Why is CETA bad for local governments?
Why are more than 80 municipalities along with school boards and hospitals across Canada passing resolutions to opt out of the Canada-European Union Comprehensive Economic and Trade Agreement (CETA)?
What does a trade agreement with other countries have to do with a school board or hospital?
Local and provincial governments, public boards and Crown corporations who want to hire workers or purchase goods and services locally to promote the local economy will be in jeopardy of doing so if this agreement is ratified.
In other words, CETA’s restrictions on public procurement could end the practice of ‘buy or hire locally.’
CETA, which has more to do with corporate rights and profits than trade, has the ability of prohibiting municipalities from supporting goods and services which favour Canadian producers. Government procurement practices are a way of supporting the local economy, especially in difficult economic times or when new businesses or technologies need a boost.

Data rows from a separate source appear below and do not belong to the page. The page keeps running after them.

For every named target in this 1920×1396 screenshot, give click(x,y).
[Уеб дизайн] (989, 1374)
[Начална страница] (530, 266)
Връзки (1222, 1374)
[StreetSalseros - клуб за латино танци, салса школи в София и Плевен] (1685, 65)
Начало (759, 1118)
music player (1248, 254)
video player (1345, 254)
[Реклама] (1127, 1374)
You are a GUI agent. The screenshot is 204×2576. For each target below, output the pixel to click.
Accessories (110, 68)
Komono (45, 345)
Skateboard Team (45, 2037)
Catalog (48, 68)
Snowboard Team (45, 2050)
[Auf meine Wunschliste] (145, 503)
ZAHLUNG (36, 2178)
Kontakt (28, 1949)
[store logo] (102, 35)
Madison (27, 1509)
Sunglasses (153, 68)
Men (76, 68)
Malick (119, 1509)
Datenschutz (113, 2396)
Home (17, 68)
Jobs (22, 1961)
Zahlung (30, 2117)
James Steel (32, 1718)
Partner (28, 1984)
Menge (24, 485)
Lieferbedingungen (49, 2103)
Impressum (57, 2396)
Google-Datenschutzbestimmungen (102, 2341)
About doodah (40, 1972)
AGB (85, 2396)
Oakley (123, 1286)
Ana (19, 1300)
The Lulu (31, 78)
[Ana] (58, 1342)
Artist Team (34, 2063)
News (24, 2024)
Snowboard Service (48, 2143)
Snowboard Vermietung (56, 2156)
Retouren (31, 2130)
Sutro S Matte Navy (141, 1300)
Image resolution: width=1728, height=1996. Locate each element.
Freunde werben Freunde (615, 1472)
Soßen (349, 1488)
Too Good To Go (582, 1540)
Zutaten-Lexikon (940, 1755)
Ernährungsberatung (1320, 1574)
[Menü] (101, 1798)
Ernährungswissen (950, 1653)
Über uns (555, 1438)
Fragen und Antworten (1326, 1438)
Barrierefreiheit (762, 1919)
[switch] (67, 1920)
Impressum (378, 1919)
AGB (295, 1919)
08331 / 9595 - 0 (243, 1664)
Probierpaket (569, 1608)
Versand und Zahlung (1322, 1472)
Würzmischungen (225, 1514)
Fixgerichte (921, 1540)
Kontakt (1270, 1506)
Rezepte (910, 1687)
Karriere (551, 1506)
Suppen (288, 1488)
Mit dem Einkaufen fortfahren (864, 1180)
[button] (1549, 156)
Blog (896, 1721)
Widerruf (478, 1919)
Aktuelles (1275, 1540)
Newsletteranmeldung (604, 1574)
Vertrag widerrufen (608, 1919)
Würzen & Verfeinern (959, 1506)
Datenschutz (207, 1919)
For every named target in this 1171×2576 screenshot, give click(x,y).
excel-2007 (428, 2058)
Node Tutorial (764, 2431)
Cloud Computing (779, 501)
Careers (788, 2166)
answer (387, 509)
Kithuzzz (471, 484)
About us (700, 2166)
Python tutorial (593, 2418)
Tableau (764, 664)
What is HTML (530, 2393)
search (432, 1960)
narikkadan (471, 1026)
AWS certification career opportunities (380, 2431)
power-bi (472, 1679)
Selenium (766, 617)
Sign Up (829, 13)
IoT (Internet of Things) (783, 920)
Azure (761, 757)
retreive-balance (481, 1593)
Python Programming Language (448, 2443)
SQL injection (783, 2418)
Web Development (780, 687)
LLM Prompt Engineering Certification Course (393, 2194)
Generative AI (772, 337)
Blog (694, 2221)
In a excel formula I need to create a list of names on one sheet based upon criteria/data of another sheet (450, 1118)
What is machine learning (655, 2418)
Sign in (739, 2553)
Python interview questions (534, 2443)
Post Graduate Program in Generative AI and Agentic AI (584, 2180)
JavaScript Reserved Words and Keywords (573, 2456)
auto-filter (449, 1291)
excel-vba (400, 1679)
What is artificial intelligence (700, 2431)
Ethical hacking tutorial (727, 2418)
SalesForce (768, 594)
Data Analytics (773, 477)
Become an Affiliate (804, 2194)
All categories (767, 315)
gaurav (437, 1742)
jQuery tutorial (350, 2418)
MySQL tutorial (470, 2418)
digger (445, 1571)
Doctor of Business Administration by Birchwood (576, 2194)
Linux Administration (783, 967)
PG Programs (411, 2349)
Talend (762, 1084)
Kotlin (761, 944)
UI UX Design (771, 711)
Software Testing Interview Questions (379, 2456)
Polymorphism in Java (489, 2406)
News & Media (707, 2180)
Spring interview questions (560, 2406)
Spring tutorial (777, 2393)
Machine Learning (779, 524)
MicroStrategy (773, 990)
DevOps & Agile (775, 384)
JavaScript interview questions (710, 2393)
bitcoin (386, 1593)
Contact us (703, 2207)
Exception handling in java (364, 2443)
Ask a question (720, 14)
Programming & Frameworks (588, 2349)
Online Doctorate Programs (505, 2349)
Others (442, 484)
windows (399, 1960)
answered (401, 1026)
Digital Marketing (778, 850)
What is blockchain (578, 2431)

European corporations want the same access to government business as local companies. This will only hamper the ability of municipalities to support the local economy.
It is for reasons like these that many municipalities and public boards are wanting the federal government to exclude them from these trade agreements. CETA is one of the first agreements that directly effect local governments. In the Comox Valley, Cumberland is the only municipality to have passed a motion asking for local governments to be excluded from CETA.
Why aren’t Comox and Courtenay concerned?